Thousands of ASUS Routers Compromised in Suspected State-Sponsored Cyberattack

SecurityScorecard’s STRIKE team has worked with ASUS to unveil a massive malware campaign against end-of-life ASUS WRT routers.

Specifically, the attackers targeted ASUS’ AiCloud service, a service that allows you to combine your home network with an “unlimited personal cloud” that you can access from anywhere in the world via a mobile app. Why a router needs any cloud features is up for debate, but these services should be avoided not just for privacy but also for security reasons, especially if your device is outdated or "end-of-life."

End-of-life devices are devices that no longer receive security updates from the manufacturer. This leaves them vulnerable to n-day vulnerabilities, or security issues that have been known about for a period of time, in contrast with 0-days which are vulnerabilities that are unknown to the manufacturer.

These n-days can pile up and leave your device more and more vulnerable over time, and give attackers time to develop exploits that can be mass-deployed against swathes of people.

The campaign relied on multiple OS command injection vulnerabilities (CVE-2023-41345, CVE-2023-41346, CVE-2023-41347, and CVE-2023-41348) to gain high-level privileges on the device.
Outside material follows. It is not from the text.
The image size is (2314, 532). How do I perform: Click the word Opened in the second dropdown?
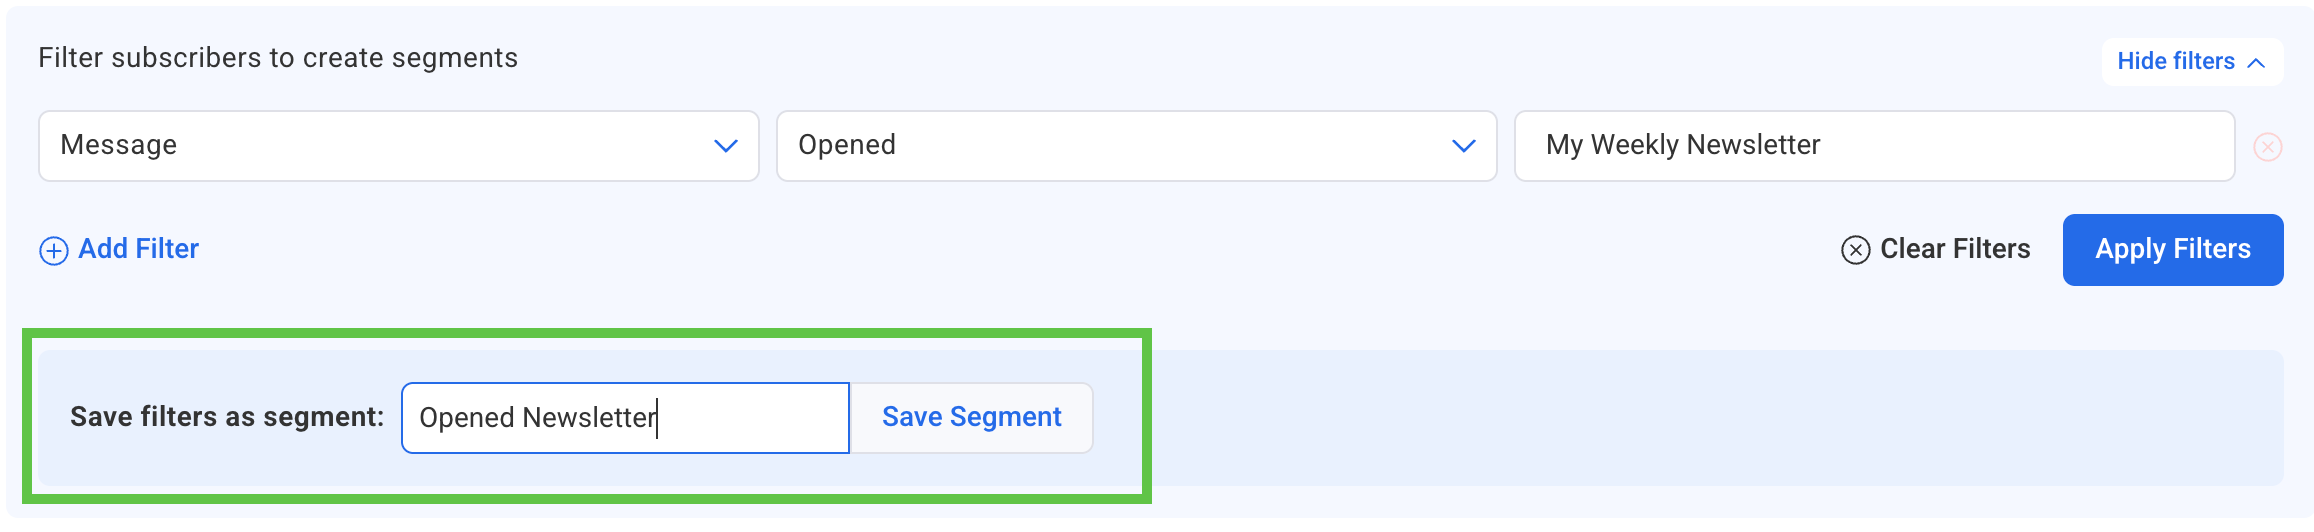tap(847, 145)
Once the hackers compromise a device, it becomes part of a global network of infected routers. SecurityScorecard’s STRIKE team identified over 50,000 unique IP addresses belonging to these compromised devices over the last six months.

The team were able to track the campaign thanks to “a shared, self-signed TLS certificate with an unusually long 100-year expiration period” that they were able to use as an indicator of compromise.

If you’re an owner of an ASUS router, update immediately, or if it’s end-of-life, purchase a new one or install custom firmware to stay secure.